EXERCISE MATERIALS
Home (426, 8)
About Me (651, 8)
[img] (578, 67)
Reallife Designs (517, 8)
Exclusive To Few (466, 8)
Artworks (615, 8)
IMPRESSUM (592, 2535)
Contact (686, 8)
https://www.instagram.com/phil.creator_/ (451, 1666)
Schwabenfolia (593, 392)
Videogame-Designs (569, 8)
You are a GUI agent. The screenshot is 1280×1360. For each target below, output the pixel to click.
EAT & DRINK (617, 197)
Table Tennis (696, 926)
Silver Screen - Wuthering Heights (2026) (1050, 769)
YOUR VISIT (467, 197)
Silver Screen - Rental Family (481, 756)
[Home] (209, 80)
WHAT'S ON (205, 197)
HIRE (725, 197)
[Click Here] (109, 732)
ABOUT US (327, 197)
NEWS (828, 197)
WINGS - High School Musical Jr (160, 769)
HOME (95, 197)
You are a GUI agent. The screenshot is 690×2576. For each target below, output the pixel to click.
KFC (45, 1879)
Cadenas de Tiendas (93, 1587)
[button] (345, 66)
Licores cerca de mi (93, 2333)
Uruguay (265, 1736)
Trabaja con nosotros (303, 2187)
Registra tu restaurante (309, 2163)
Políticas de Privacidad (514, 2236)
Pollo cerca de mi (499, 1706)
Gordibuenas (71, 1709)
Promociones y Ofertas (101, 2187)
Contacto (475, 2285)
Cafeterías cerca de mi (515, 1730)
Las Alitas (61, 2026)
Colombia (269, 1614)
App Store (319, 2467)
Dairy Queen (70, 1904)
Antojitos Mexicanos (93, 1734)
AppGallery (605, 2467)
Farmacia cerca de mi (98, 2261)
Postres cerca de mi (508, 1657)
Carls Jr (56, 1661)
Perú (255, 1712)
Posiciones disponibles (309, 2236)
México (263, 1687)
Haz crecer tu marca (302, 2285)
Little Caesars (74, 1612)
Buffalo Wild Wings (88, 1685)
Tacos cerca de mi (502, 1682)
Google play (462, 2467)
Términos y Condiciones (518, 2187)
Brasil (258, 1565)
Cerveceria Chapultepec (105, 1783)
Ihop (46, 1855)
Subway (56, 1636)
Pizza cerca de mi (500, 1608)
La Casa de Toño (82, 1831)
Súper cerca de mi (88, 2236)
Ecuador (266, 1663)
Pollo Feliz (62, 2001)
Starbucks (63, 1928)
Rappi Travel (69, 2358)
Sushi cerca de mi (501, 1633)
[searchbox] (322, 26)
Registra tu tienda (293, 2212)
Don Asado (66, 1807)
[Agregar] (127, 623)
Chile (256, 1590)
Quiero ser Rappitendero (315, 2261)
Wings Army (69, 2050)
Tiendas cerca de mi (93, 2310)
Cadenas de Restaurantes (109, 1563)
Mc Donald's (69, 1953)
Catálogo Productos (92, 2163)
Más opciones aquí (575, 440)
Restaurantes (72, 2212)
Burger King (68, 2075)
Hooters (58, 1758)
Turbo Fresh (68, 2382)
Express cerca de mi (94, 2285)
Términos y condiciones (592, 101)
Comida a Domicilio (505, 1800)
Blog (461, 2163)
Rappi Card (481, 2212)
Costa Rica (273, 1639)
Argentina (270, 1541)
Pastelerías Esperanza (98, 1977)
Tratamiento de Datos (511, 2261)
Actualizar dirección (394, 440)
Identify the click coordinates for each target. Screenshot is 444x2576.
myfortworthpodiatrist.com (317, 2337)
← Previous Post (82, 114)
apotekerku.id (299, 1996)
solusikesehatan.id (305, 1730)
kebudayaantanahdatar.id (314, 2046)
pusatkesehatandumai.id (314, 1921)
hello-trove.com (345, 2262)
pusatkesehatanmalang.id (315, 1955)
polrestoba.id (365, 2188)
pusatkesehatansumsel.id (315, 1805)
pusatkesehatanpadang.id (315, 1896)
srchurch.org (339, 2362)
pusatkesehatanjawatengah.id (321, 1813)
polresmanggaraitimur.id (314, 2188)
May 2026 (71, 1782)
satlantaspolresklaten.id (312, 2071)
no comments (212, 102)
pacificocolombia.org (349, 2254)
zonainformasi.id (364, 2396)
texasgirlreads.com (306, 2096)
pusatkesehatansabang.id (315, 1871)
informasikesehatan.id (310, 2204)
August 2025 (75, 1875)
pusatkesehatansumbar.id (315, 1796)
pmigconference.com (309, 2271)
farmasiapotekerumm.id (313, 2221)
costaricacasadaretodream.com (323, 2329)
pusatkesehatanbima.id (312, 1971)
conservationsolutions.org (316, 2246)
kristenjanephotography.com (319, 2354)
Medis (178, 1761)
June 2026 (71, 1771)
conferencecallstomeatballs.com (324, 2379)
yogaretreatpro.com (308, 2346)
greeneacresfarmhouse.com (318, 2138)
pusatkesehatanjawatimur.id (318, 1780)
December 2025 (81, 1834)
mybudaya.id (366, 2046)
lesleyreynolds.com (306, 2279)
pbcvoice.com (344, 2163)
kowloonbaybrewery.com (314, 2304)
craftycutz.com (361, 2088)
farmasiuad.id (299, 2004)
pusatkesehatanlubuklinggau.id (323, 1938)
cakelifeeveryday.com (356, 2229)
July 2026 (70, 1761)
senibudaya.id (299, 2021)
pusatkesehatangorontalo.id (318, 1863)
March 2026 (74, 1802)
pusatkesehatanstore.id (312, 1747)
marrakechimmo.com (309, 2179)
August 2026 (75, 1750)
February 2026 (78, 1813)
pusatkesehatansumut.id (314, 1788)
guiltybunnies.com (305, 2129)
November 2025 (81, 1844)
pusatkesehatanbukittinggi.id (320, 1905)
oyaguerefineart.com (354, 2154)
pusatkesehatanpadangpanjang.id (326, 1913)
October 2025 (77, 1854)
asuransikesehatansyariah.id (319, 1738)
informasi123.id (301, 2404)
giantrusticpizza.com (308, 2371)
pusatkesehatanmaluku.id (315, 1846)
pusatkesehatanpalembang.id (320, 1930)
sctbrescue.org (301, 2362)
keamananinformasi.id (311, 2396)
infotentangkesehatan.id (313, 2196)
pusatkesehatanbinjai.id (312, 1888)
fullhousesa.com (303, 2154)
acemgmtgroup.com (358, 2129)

TO DO
Please copy every line of the material exactly.

TASK RESPONSE
Home (426, 8)
About Me (651, 8)
[img] (578, 67)
Reallife Designs (517, 8)
Exclusive To Few (466, 8)
Artworks (615, 8)
IMPRESSUM (592, 2535)
Contact (686, 8)
https://www.instagram.com/phil.creator_/ (451, 1666)
Schwabenfolia (593, 392)
Videogame-Designs (569, 8)
You are a GUI agent. The screenshot is 1280×1360. For each target below, output the pixel to click.
EAT & DRINK (617, 197)
Table Tennis (696, 926)
Silver Screen - Wuthering Heights (2026) (1050, 769)
YOUR VISIT (467, 197)
Silver Screen - Rental Family (481, 756)
[Home] (209, 80)
WHAT'S ON (205, 197)
HIRE (725, 197)
[Click Here] (109, 732)
ABOUT US (327, 197)
NEWS (828, 197)
WINGS - High School Musical Jr (160, 769)
HOME (95, 197)
You are a GUI agent. The screenshot is 690×2576. For each target below, output the pixel to click.
KFC (45, 1879)
Cadenas de Tiendas (93, 1587)
[button] (345, 66)
Licores cerca de mi (93, 2333)
Uruguay (265, 1736)
Trabaja con nosotros (303, 2187)
Registra tu restaurante (309, 2163)
Políticas de Privacidad (514, 2236)
Pollo cerca de mi (499, 1706)
Gordibuenas (71, 1709)
Promociones y Ofertas (101, 2187)
Contacto (475, 2285)
Cafeterías cerca de mi (515, 1730)
Las Alitas (61, 2026)
Colombia (269, 1614)
App Store (319, 2467)
Dairy Queen (70, 1904)
Antojitos Mexicanos (93, 1734)
AppGallery (605, 2467)
Farmacia cerca de mi (98, 2261)
Postres cerca de mi (508, 1657)
Carls Jr (56, 1661)
Perú (255, 1712)
Posiciones disponibles (309, 2236)
México (263, 1687)
Haz crecer tu marca (302, 2285)
Little Caesars (74, 1612)
Buffalo Wild Wings (88, 1685)
Tacos cerca de mi (502, 1682)
Google play (462, 2467)
Términos y Condiciones (518, 2187)
Brasil (258, 1565)
Cerveceria Chapultepec (105, 1783)
Ihop (46, 1855)
Subway (56, 1636)
Pizza cerca de mi (500, 1608)
La Casa de Toño (82, 1831)
Súper cerca de mi (88, 2236)
Ecuador (266, 1663)
Pollo Feliz (62, 2001)
Starbucks (63, 1928)
Rappi Travel (69, 2358)
Sushi cerca de mi (501, 1633)
[searchbox] (322, 26)
Registra tu tienda (293, 2212)
Don Asado (66, 1807)
[Agregar] (127, 623)
Chile (256, 1590)
Quiero ser Rappitendero (315, 2261)
Wings Army (69, 2050)
Tiendas cerca de mi (93, 2310)
Cadenas de Restaurantes (109, 1563)
Mc Donald's (69, 1953)
Catálogo Productos (92, 2163)
Más opciones aquí (575, 440)
Restaurantes (72, 2212)
Burger King (68, 2075)
Hooters (58, 1758)
Turbo Fresh (68, 2382)
Express cerca de mi (94, 2285)
Términos y condiciones (592, 101)
Comida a Domicilio (505, 1800)
Blog (461, 2163)
Rappi Card (481, 2212)
Costa Rica (273, 1639)
Argentina (270, 1541)
Pastelerías Esperanza (98, 1977)
Tratamiento de Datos (511, 2261)
Actualizar dirección (394, 440)
Identify the click coordinates for each target. Screenshot is 444x2576.
myfortworthpodiatrist.com (317, 2337)
← Previous Post (82, 114)
apotekerku.id (299, 1996)
solusikesehatan.id (305, 1730)
kebudayaantanahdatar.id (314, 2046)
pusatkesehatandumai.id (314, 1921)
hello-trove.com (345, 2262)
pusatkesehatanmalang.id (315, 1955)
polrestoba.id (365, 2188)
pusatkesehatansumsel.id (315, 1805)
pusatkesehatanpadang.id (315, 1896)
srchurch.org (339, 2362)
pusatkesehatanjawatengah.id (321, 1813)
polresmanggaraitimur.id (314, 2188)
May 2026 (71, 1782)
satlantaspolresklaten.id (312, 2071)
no comments (212, 102)
pacificocolombia.org (349, 2254)
zonainformasi.id (364, 2396)
texasgirlreads.com (306, 2096)
pusatkesehatansabang.id (315, 1871)
informasikesehatan.id (310, 2204)
August 2025 (75, 1875)
pusatkesehatansumbar.id (315, 1796)
pmigconference.com (309, 2271)
farmasiapotekerumm.id (313, 2221)
costaricacasadaretodream.com (323, 2329)
pusatkesehatanbima.id (312, 1971)
conservationsolutions.org (316, 2246)
kristenjanephotography.com (319, 2354)
Medis (178, 1761)
June 2026 (71, 1771)
conferencecallstomeatballs.com (324, 2379)
yogaretreatpro.com (308, 2346)
greeneacresfarmhouse.com (318, 2138)
pusatkesehatanjawatimur.id (318, 1780)
December 2025 (81, 1834)
mybudaya.id (366, 2046)
lesleyreynolds.com (306, 2279)
pbcvoice.com (344, 2163)
kowloonbaybrewery.com (314, 2304)
craftycutz.com (361, 2088)
farmasiuad.id (299, 2004)
pusatkesehatanlubuklinggau.id (323, 1938)
cakelifeeveryday.com (356, 2229)
July 2026 (70, 1761)
senibudaya.id (299, 2021)
pusatkesehatangorontalo.id (318, 1863)
March 2026 (74, 1802)
pusatkesehatanstore.id (312, 1747)
marrakechimmo.com (309, 2179)
August 2026 (75, 1750)
February 2026 (78, 1813)
pusatkesehatansumut.id (314, 1788)
guiltybunnies.com (305, 2129)
November 2025 (81, 1844)
pusatkesehatanbukittinggi.id (320, 1905)
oyaguerefineart.com (354, 2154)
pusatkesehatanpadangpanjang.id (326, 1913)
October 2025 (77, 1854)
asuransikesehatansyariah.id (319, 1738)
informasi123.id (301, 2404)
giantrusticpizza.com (308, 2371)
pusatkesehatanmaluku.id (315, 1846)
pusatkesehatanpalembang.id (320, 1930)
sctbrescue.org (301, 2362)
keamananinformasi.id (311, 2396)
infotentangkesehatan.id (313, 2196)
pusatkesehatanbinjai.id (312, 1888)
fullhousesa.com (303, 2154)
acemgmtgroup.com (358, 2129)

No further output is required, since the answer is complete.